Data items

☆ ☆ ☆ ☆ ☆

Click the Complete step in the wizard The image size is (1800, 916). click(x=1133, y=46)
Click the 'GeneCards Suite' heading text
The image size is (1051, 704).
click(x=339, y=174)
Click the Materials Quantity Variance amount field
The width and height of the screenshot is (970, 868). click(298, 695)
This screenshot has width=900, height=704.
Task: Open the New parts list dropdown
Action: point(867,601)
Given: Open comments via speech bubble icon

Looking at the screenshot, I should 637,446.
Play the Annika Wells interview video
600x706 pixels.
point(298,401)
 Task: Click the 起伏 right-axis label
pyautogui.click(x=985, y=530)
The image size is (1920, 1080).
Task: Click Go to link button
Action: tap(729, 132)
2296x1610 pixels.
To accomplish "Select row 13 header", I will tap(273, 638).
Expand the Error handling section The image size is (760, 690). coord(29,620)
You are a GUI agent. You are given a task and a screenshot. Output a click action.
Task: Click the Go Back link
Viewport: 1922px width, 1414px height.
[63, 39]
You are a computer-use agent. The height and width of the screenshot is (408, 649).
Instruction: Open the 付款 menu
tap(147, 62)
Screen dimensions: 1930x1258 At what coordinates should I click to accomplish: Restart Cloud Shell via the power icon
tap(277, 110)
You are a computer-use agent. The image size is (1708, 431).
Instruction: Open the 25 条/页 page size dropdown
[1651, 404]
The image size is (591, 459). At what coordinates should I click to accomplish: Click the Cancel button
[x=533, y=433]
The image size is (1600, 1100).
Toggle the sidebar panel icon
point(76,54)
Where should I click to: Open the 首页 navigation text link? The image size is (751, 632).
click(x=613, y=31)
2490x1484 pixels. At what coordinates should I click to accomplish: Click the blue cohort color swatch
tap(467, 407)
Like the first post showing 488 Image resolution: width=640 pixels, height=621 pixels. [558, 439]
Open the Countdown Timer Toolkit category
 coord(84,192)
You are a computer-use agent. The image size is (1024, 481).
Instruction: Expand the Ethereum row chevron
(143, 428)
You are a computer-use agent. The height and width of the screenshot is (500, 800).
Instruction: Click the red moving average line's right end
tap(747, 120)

☆ ☆ ☆ ☆ ☆

(GIVEN PROBLEM): Rewrite all of the rows above as a numbered list, omitting any blank lines.

(OUTPUT OF THE TASK):
1. Click the Complete step in the wizard The image size is (1800, 916). click(x=1133, y=46)
2. Click the 'GeneCards Suite' heading text
3. The image size is (1051, 704).
4. click(x=339, y=174)
5. Click the Materials Quantity Variance amount field
6. The width and height of the screenshot is (970, 868). click(298, 695)
7. This screenshot has width=900, height=704.
8. Task: Open the New parts list dropdown
9. Action: point(867,601)
10. Given: Open comments via speech bubble icon
11. Looking at the screenshot, I should 637,446.
12. Play the Annika Wells interview video
13. 600x706 pixels.
14. point(298,401)
15.  Task: Click the 起伏 right-axis label
16. pyautogui.click(x=985, y=530)
17. The image size is (1920, 1080).
18. Task: Click Go to link button
19. Action: tap(729, 132)
20. 2296x1610 pixels.
21. To accomplish "Select row 13 header", I will tap(273, 638).
22. Expand the Error handling section The image size is (760, 690). coord(29,620)
23. You are a GUI agent. You are given a task and a screenshot. Output a click action.
24. Task: Click the Go Back link
25. Viewport: 1922px width, 1414px height.
26. [63, 39]
27. You are a computer-use agent. The height and width of the screenshot is (408, 649).
28. Instruction: Open the 付款 menu
29. tap(147, 62)
30. Screen dimensions: 1930x1258 At what coordinates should I click to accomplish: Restart Cloud Shell via the power icon
31. tap(277, 110)
32. You are a computer-use agent. The image size is (1708, 431).
33. Instruction: Open the 25 条/页 page size dropdown
34. [1651, 404]
35. The image size is (591, 459). At what coordinates should I click to accomplish: Click the Cancel button
36. [x=533, y=433]
37. The image size is (1600, 1100).
38. Toggle the sidebar panel icon
39. point(76,54)
40. Where should I click to: Open the 首页 navigation text link? The image size is (751, 632).
41. click(x=613, y=31)
42. 2490x1484 pixels. At what coordinates should I click to accomplish: Click the blue cohort color swatch
43. tap(467, 407)
44. Like the first post showing 488 Image resolution: width=640 pixels, height=621 pixels. [558, 439]
45. Open the Countdown Timer Toolkit category
46.  coord(84,192)
47. You are a computer-use agent. The image size is (1024, 481).
48. Instruction: Expand the Ethereum row chevron
49. (143, 428)
50. You are a computer-use agent. The height and width of the screenshot is (500, 800).
51. Instruction: Click the red moving average line's right end
52. tap(747, 120)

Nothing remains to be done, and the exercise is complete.